Joint tenancy – Notice to quit – Tenancy expiring by effluxion of time – Husband applying to set aside termination of tenancy – Whether termination of tenancy capable of being “disposition” of property
The respondents husband and his wife held a joint assured weekly tenancy of a flat in Edmonton owned by Newlon Housing Trust (the trust). In April 1995 the wife left the husband. On November 1 1995 she gave the trust notice to quit the premises expiring on December 4 1995. The effect of the notice was to bring the tenancy to an end on that date. On March 28 1996 the trust commenced proceedings for possession against the husband, who had continued to live in the flat. In the county court the husband asked for an adjournment on the ground that he proposed to make an application under section 24 of the Matrimonial Causes Act 1973 (the Act) for a property adjustment order transferring the joint tenancy into his sole name. The judge refused on the ground that the application was made too late. The husband appealed to the Court of Appeal. The joint tenancy had terminated, by the expiry of the notice to quit, six months before the matter came before the judge. An application for its transfer into the name of the husband could succeed only if it could somehow be revived. In the Court of Appeal it was conceded that this could be done by means of an order, under section 37(2)(b) of the Act, setting aside the termination of the tenancy on the ground that it was a “disposition” of property by the wife made with the intention of defeating the husband’s claim for a property adjustment order. The appeal was allowed on the grounds that the husband had a good prospect of obtaining a transfer of the tenancy and that justice required that he should be given an opportunity to pursue his application. The trust appealed. Counsel for the trust was given leave to withdraw the concession and he submitted that the termination of a tenancy by the effluxion of a notice to quit was not a disposition of property. It followed that the court had no power to resurrect the joint tenancy and accordingly there was no property in respect of which an adjustment order could be made. In those circumstances, there could be no defence to the claim for possession. The question before their lordships was therefore whether the termination of a tenancy could be a disposition of property.

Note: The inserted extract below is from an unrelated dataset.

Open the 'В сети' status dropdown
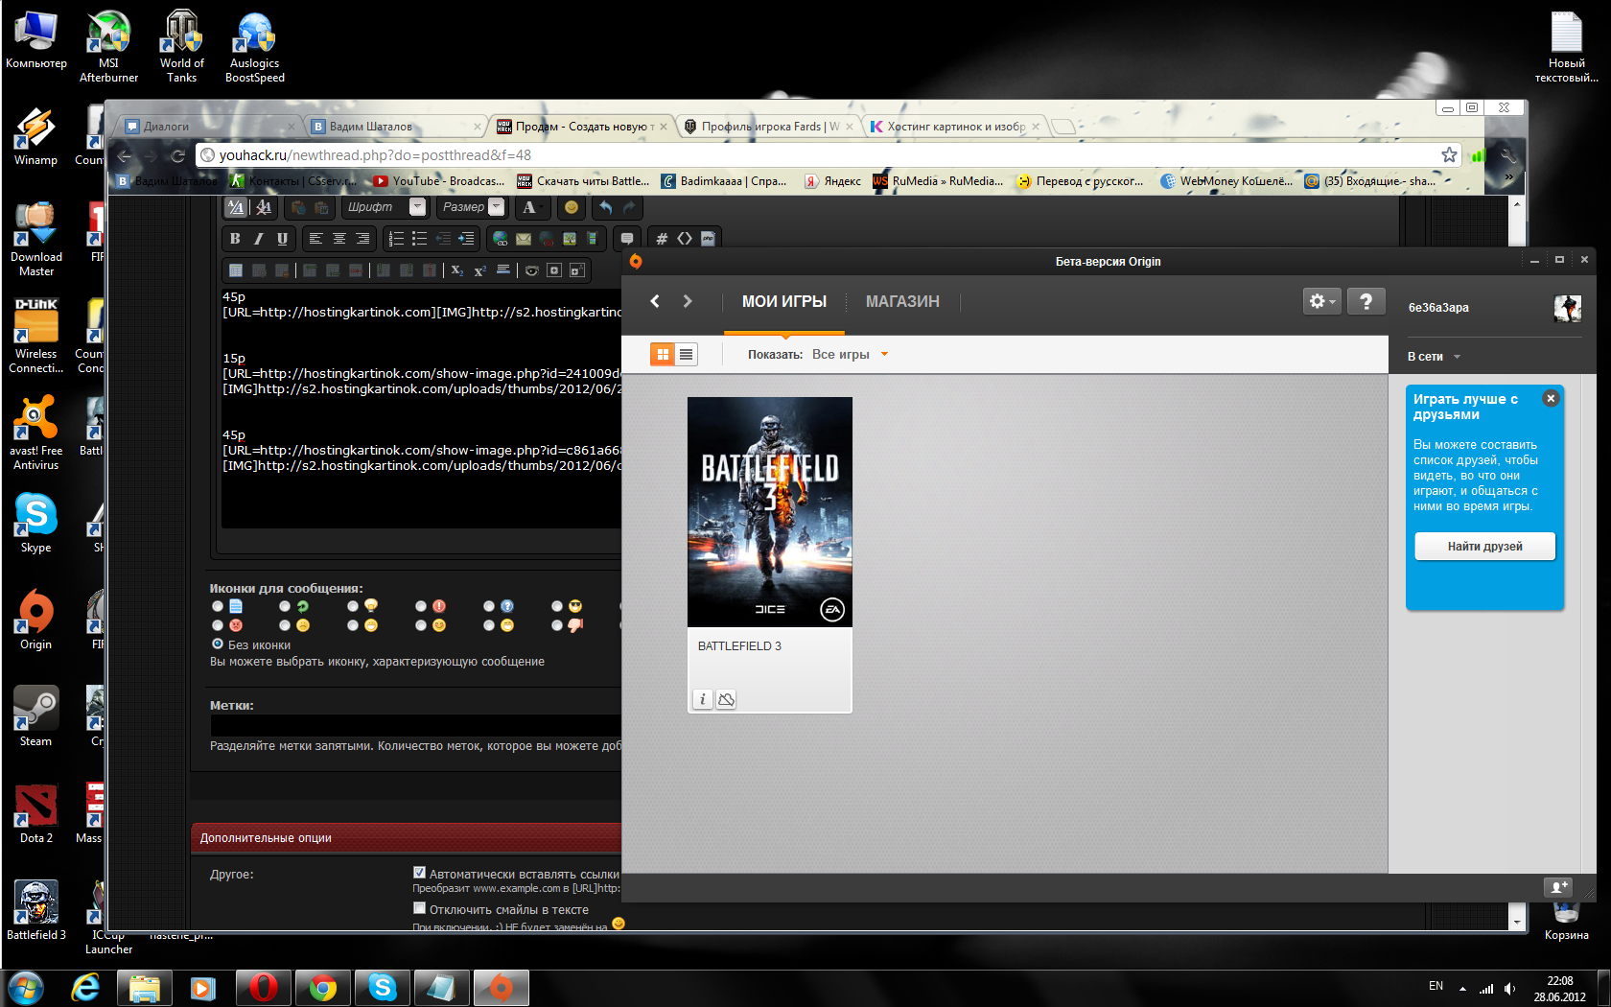This screenshot has width=1611, height=1007. (x=1434, y=357)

Held The appeal was allowed.
1. The word “disposition” ordinarily meant an act by which someone ceased to be the owner of that property in law or in equity. Section 37 contemplated, first, that the disposition would be capable of being set aside and, second, that the beneficiary of the disposition might be able to show that he took in good faith and without notice. It was essential to the notion of a disposition of property in this context that there was property of which the disponor disposed, whether to someone else or not. It was this property which the court could restore to his estate by setting aside the disposition.

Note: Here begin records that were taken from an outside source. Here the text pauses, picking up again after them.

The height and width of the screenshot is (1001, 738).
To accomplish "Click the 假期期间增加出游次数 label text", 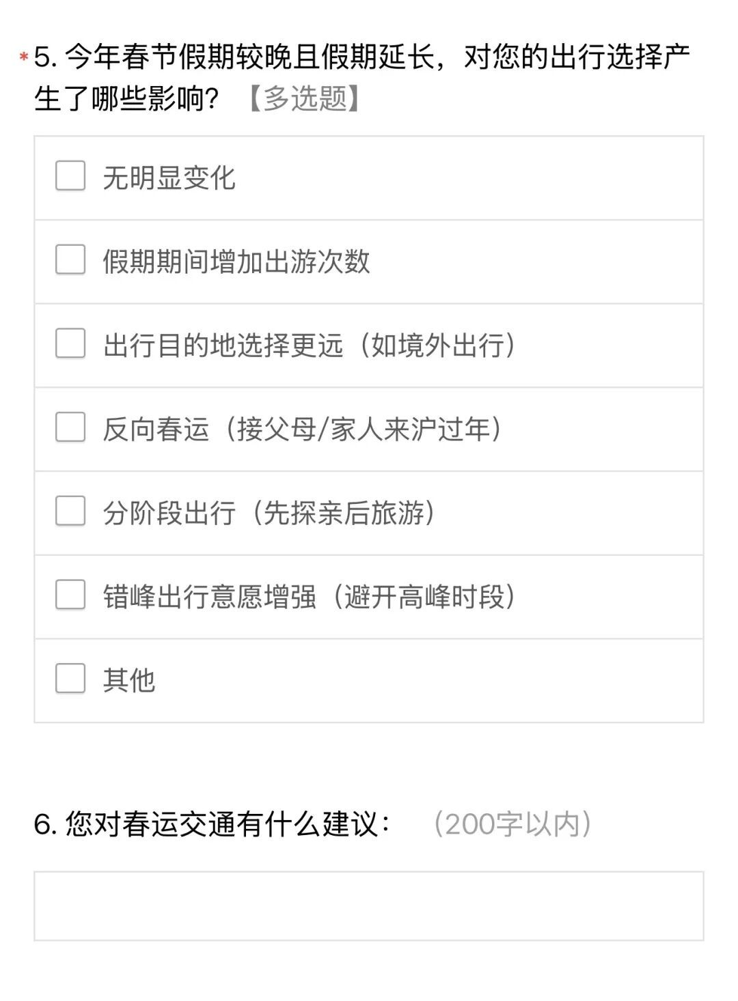I will (236, 262).
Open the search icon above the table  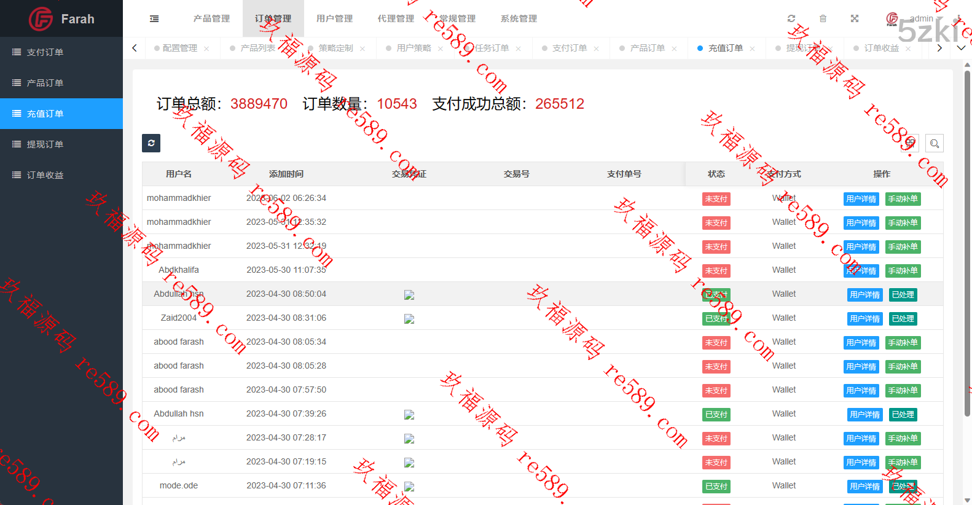coord(934,143)
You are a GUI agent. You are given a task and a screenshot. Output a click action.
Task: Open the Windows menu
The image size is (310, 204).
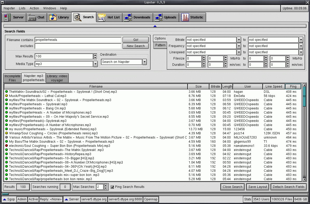coord(49,8)
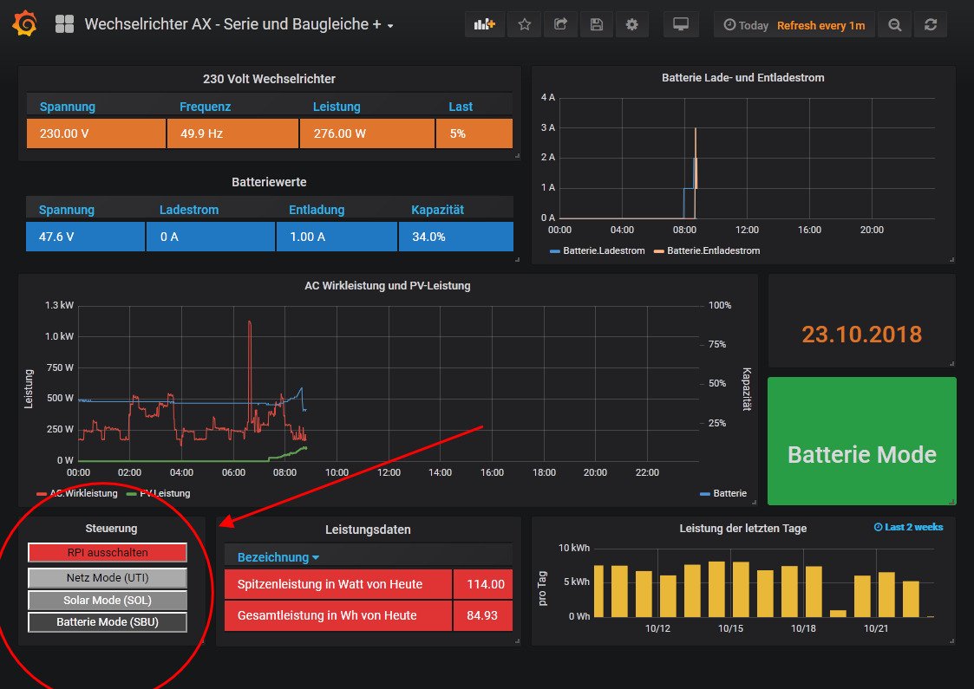The width and height of the screenshot is (974, 689).
Task: Click the Grafana logo icon
Action: (x=24, y=24)
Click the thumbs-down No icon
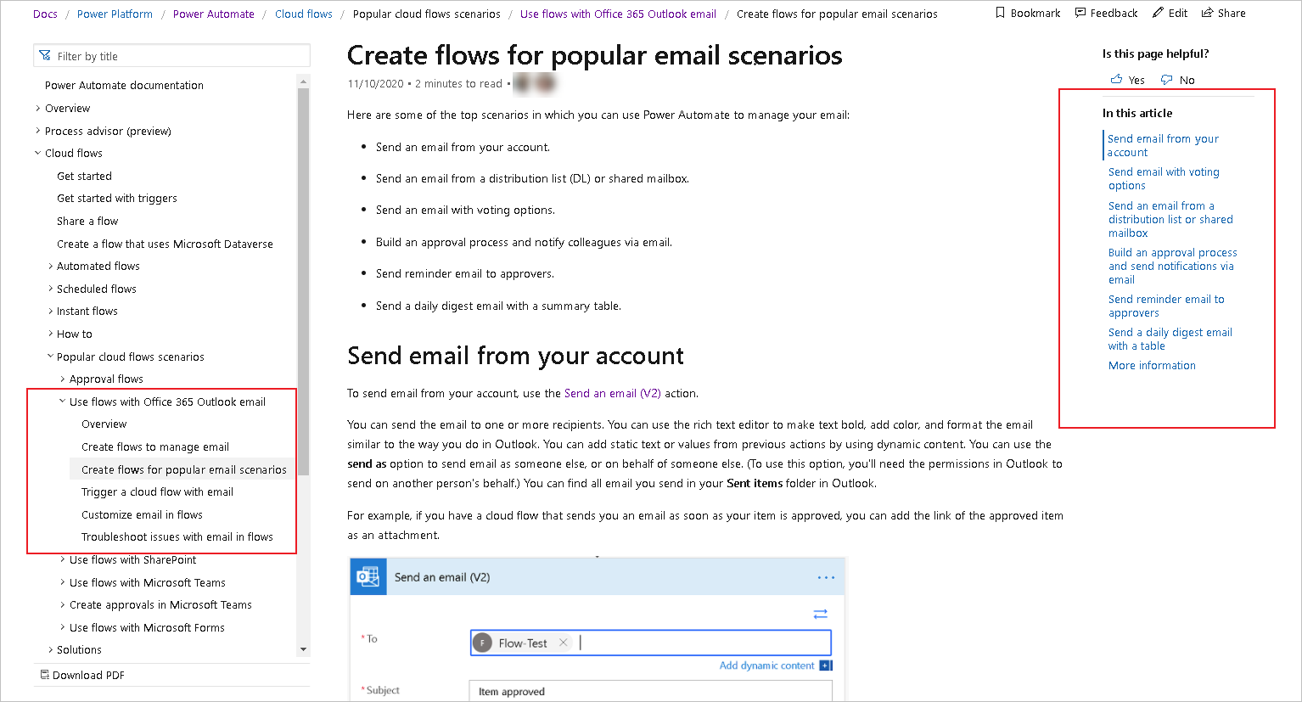 tap(1167, 80)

2. However, at the moment when a tenancy for a term of years terminated by effluxion of time, no property passed from the tenant. The tenant did not dispose of his interest since there no longer existed any property of which the tenant could dispose. The tenancy had ceased to exist and the landlord’s reversion fell into possession. The same was true of a periodic tenancy: see Hammersmith and Fulham London Borough Council v Monk [1992] 1 EGLR 65 per Lord Bridge.
3. The language of section 37 was clear beyond argument. If the periodic tenancy had still been in existence, the court would have had power to order its transfer to the husband. The court would express no view on whether the giving of notice would be a “dealing” with the tenancy which could be restrained under section 37(2)(a). But since it had duly expired, it could not be revived, and the husband therefore had no answer to the claim for possession.
Andrew Arden QC and Oliver Campbell (instructed by Devonshires) appeared for the appellant trust; Simon Buckhaven (instructed by Martin Shepherd & Co, of Enfield) appeared for the respondent husband.